Paula remembers crying and crying over the volatile conversation with her mother, Peggy.  She knew she was right.  Her mom had actually read "Goodnight Moon" to her the night she snuck out and met Pablo Porcupino.  She didn't feel quite ready to have a baby since she was still in diapers herself.  She also was still extremely challenged by her stacking rings set and sort-the-shapes box and was convinced that mothers had these types of things mastered.  It didn't matter.  The porcupettes, the name given to baby porcupines, were coming. 

Much to her surprise, Peggy and her Aunt Pippa threw her a porcupette shower.  Everybody brought the same thing- leaves and more leaves for the porcupette bed.  Paula was a little irritated that no one brought tree bark, her "big ticket" item, but, she faked a smile while hugging everyone as they left.  "Thanks for the leaves!  That's just what I needed!  One can never have too many leaves.  I just love leaves.  Leaves.  Leaves.  Leaves.  Leaves."

And all they ate was corn.  Here is a video Paula eating her corn below.  Ignore the fact that the human owner keeps calling her "Teddy", when clearly this is Paula at her porcupette shower.  Humans can be so stupid.  For real.  Listen closely to Paula talking.  Her favorite words are "ighighighigh" and "SCHWANKA!!!", which means "I wish you would have bought cupcakes.  Who throws a porcupette shower and serves CORN?!"

(Thanks to Abby Has Issues for sending me this video!!)

As Paula prepared her little nesting area for the porcupette that was conceived only 4 months ago and was due any day now, she worried about the pain factor.  "I am going to shoot a baby with quills out of me?  Am I insane??"  Her mother would remind her incessantly that mother porcupines had been having porcupettes for CENTURIES without a problem- even without an epidural!  She cried and cried at the thought of it all.  Thankfully, her now-husband, Pablo, would pat her prickly back while offering a "Now, now..." at just the right moment.  He wasn't really very smart, but he really could "now, now" a girl like a pro.  A real pro "now, now"er.
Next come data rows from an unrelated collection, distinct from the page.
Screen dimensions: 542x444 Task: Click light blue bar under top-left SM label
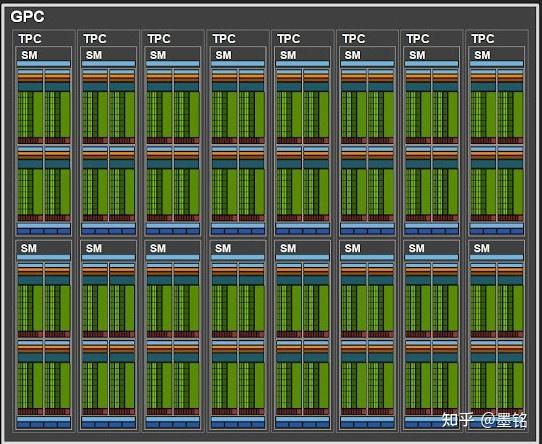tap(44, 64)
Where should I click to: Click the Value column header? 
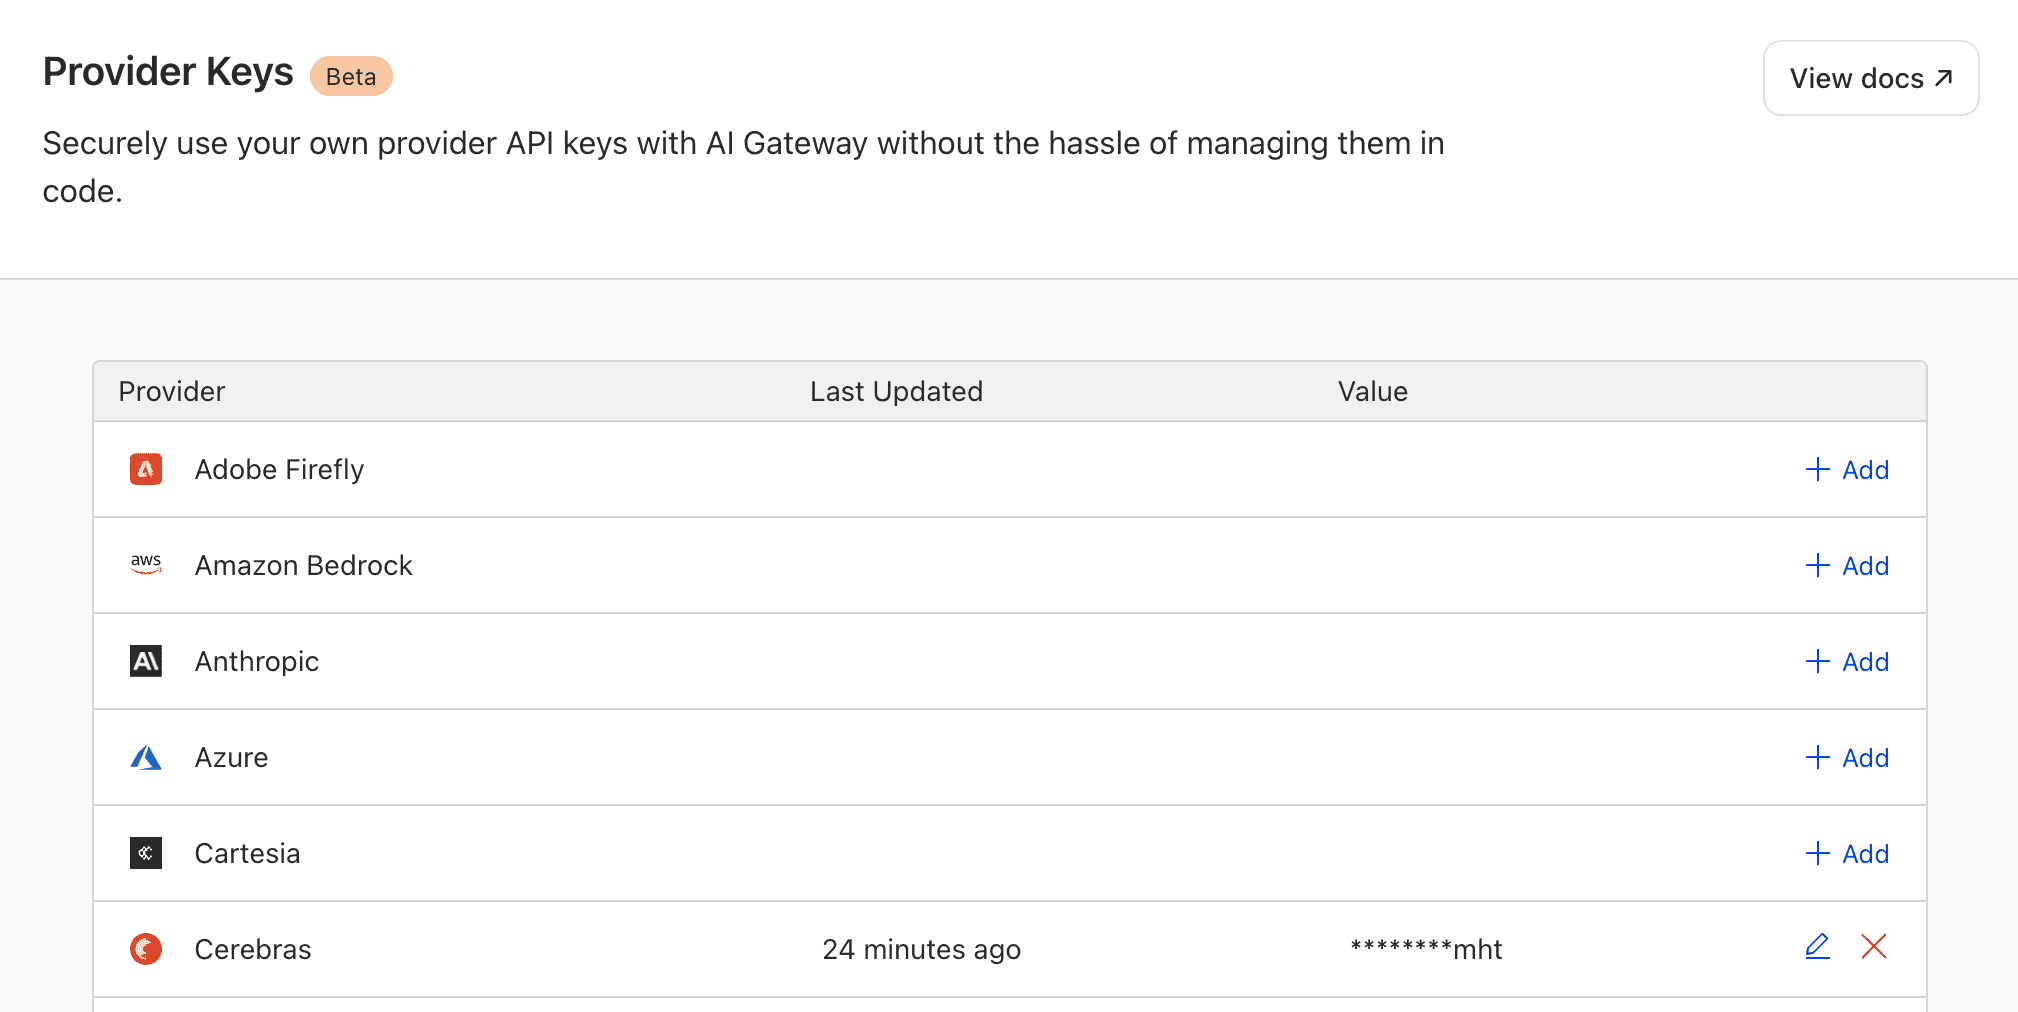(1373, 391)
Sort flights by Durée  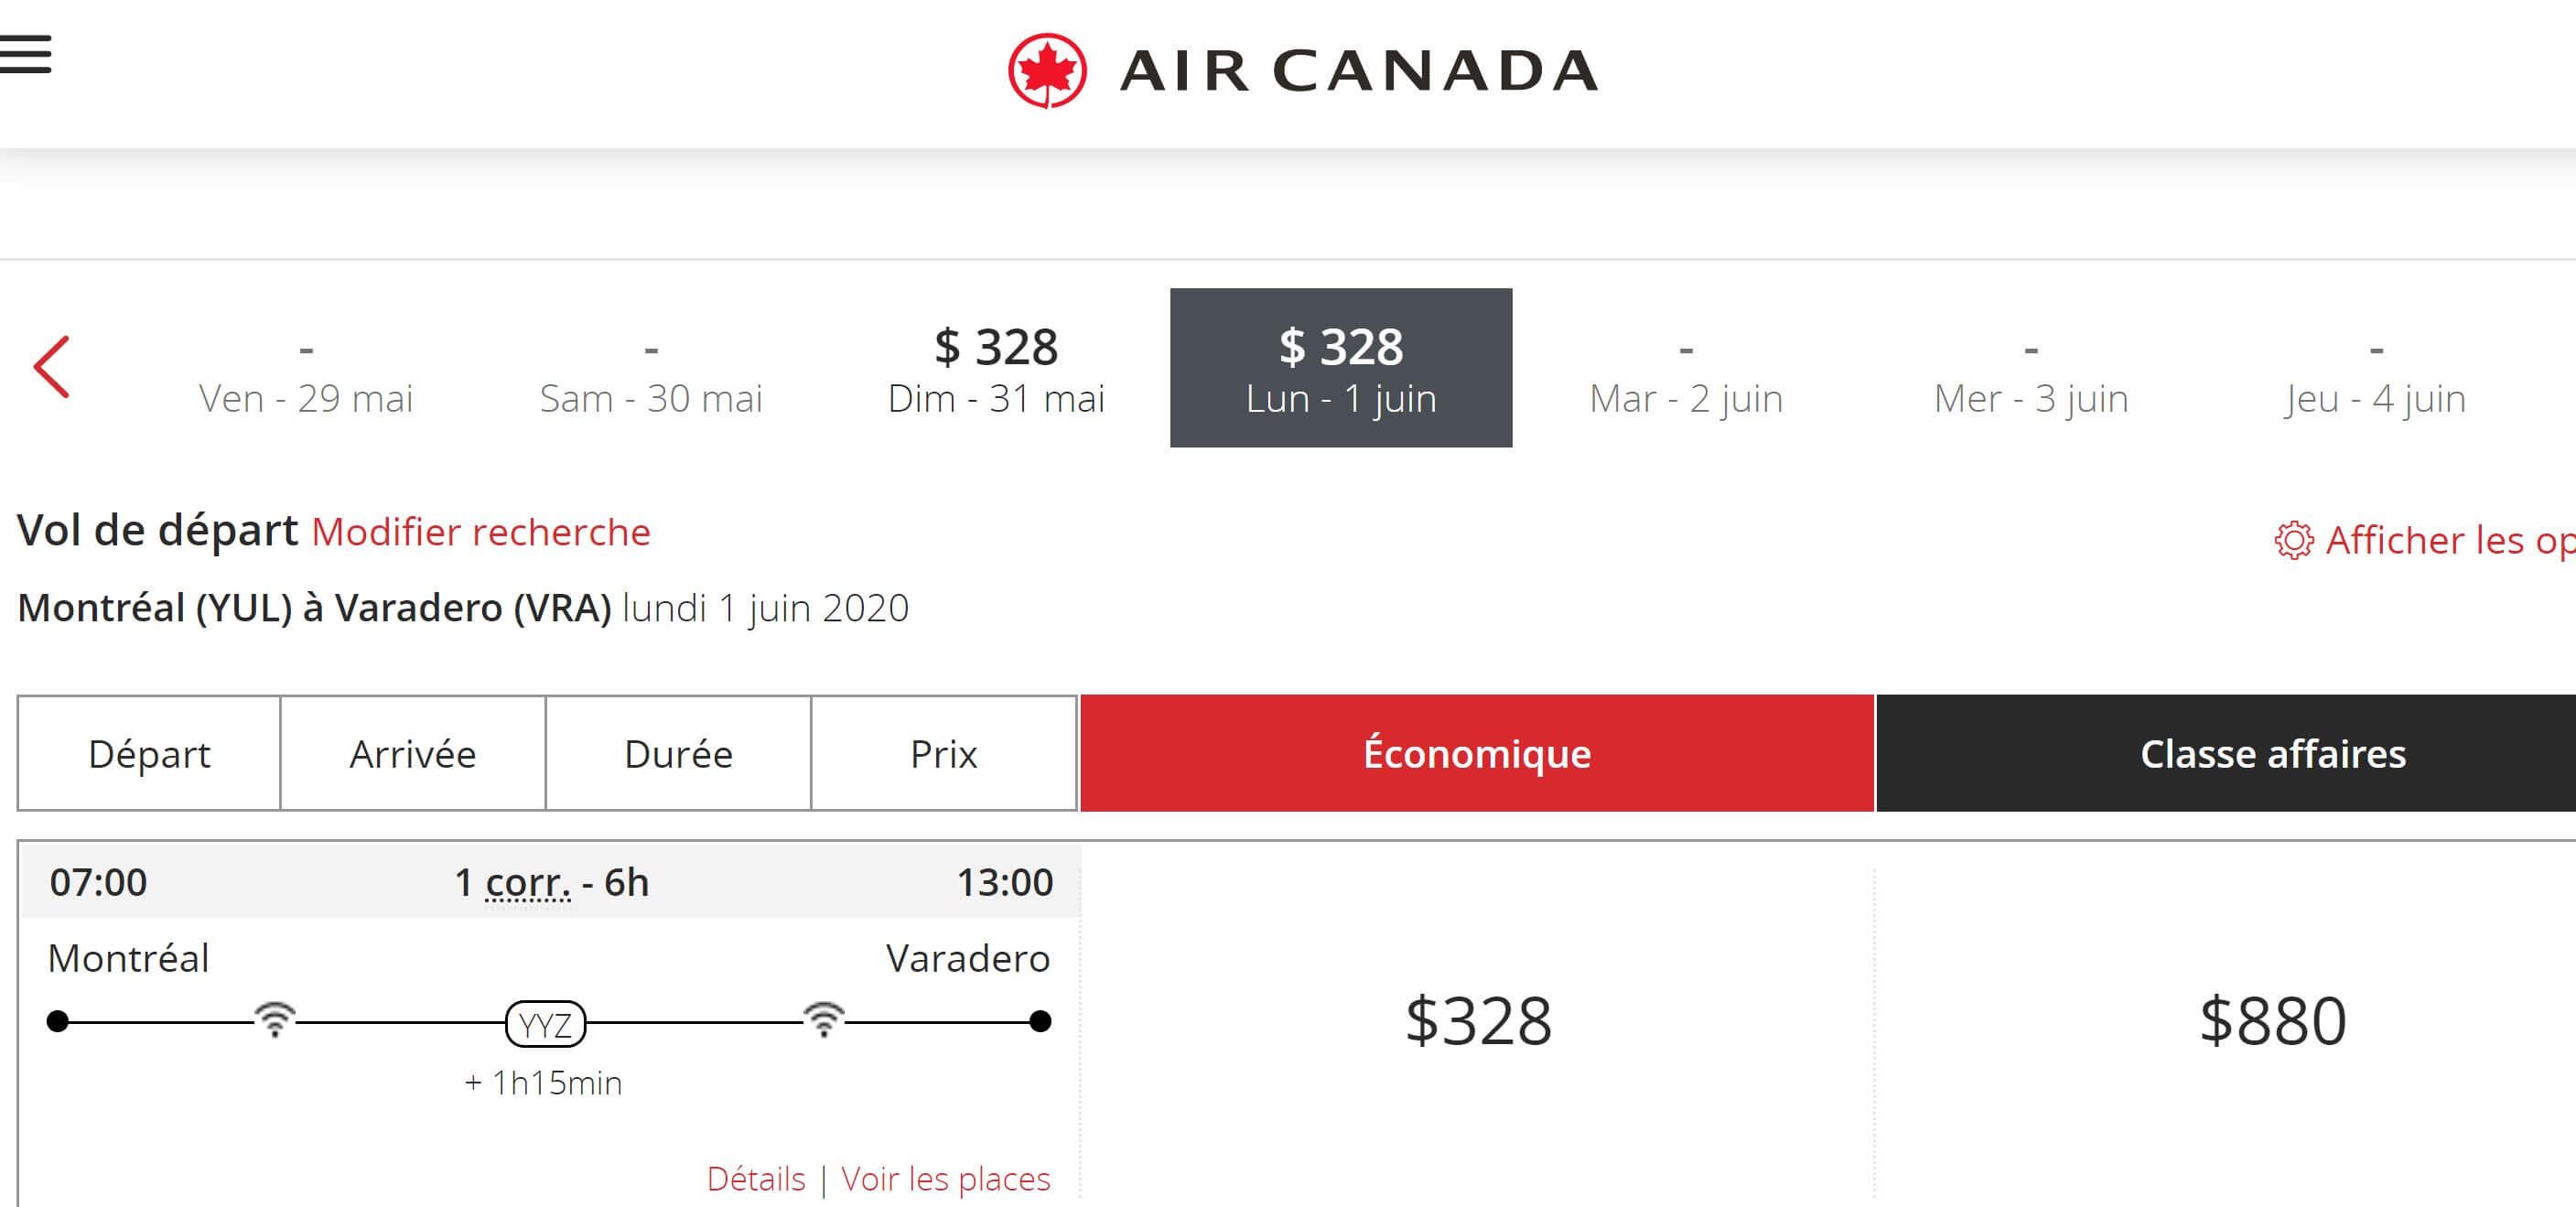point(678,753)
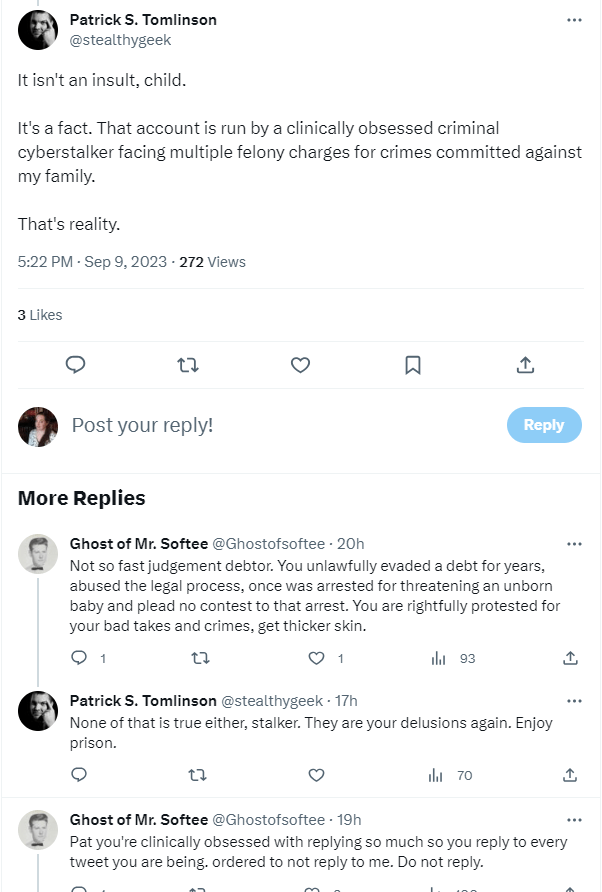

The other thing that stressed the little 9-month-old mother-to-be was what she would name the porcupettes.  Since she lived far away from a real hospital, she had no ultrasounds to let her know whether she'd be having one or two or three porcupettes.  She also didn't know if they would be male or female.  Thankfully, all the leaves she was given at her porcupette shower were green.  Green was a neutral color, right?  Not knowing what she was going to have and if they'd be boys or girls did not help Paula pick out names easily.  One thing she knew was that she couldn't veer from the "P" names, as that's all porcupines ever used.  When she mentioned "Quill, Quillie and Quilla" to her mother, her mother almost backed her spikey butt right into Paula, since, as she learned when she was much, much younger (a couple of months ago), porcupines don't actually shoot quills.  "You want to begin your kids' names with Q????  Q?????  Who do you think you are???  May I remind you that you are not even a year old?!  What do you know about naming babies?  I've had tons!  I know!  PORCUPINES ONLY USE 'P'!!!!"

So, Paula reluctantly settled on Pete, Pot and Pat.  Poor Pot.  She knew it was a stupid name, but she could think of nothing else.  At least it was better than Pits, the fourth name she had on her list.

Just before Paula was to deliver her three children, she began crying over the pain she knew she would endure.  She grabbed her face in her paws and wailed.   "I'm spikey!  They'll be spikey!  I'm gonna diiiiiiiiiiiiiie!!!"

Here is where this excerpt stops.